__EXERCISE AIM__:
Every line below must be reproduced exactly; no pictures are to be included.

__INFORMATION SUPPLIED__:

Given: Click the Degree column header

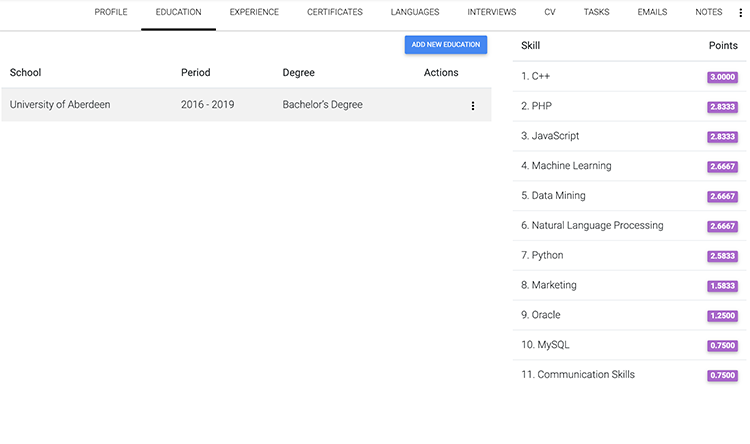Looking at the screenshot, I should [299, 73].
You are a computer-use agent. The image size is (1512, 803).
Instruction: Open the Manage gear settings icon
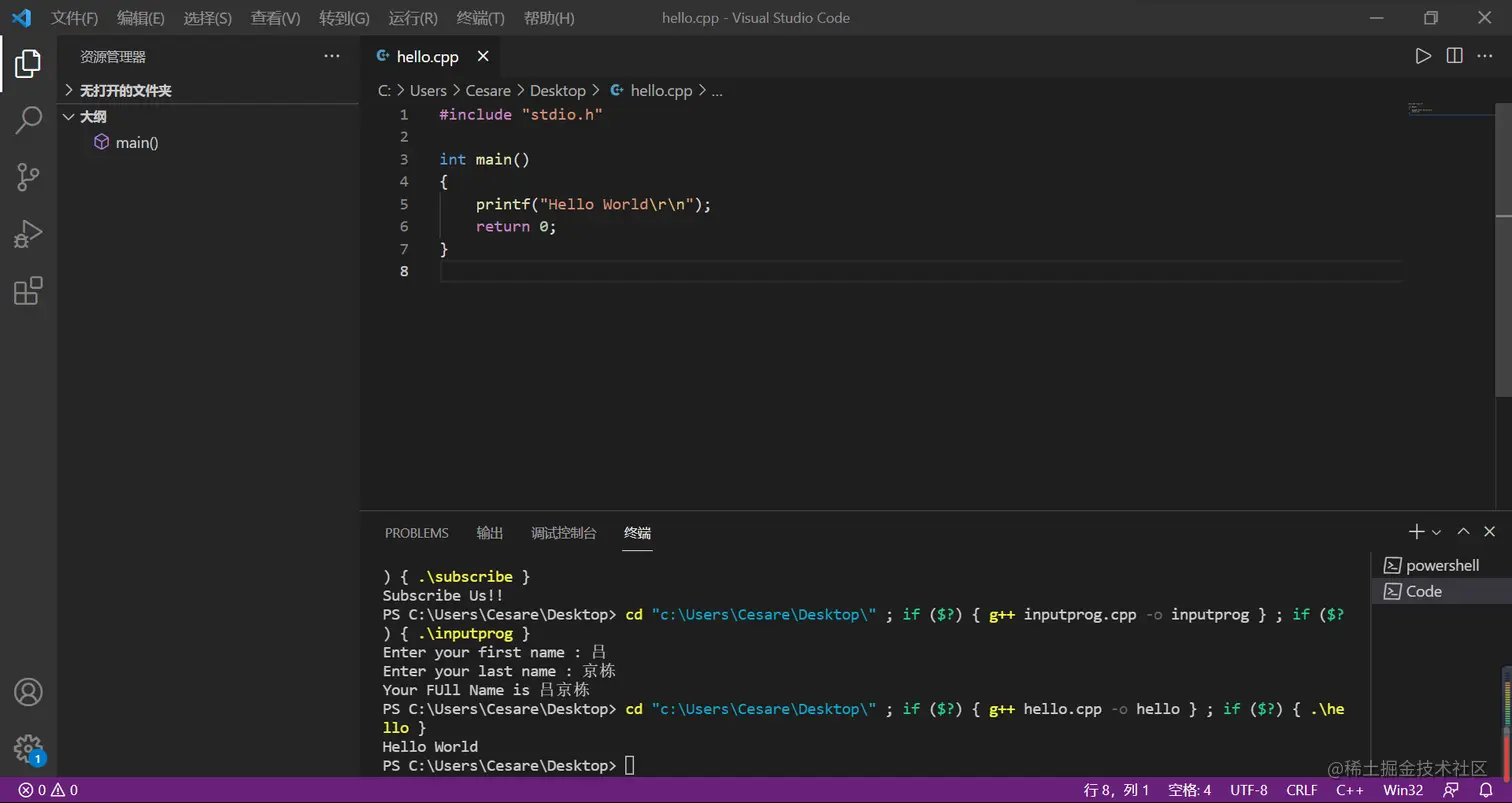pos(28,748)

__RESPONSE TO THIS TASK__:
Given: Click the Degree column header

Looking at the screenshot, I should [299, 73].
You are a computer-use agent. The image size is (1512, 803).
Instruction: Open the Manage gear settings icon
pos(28,748)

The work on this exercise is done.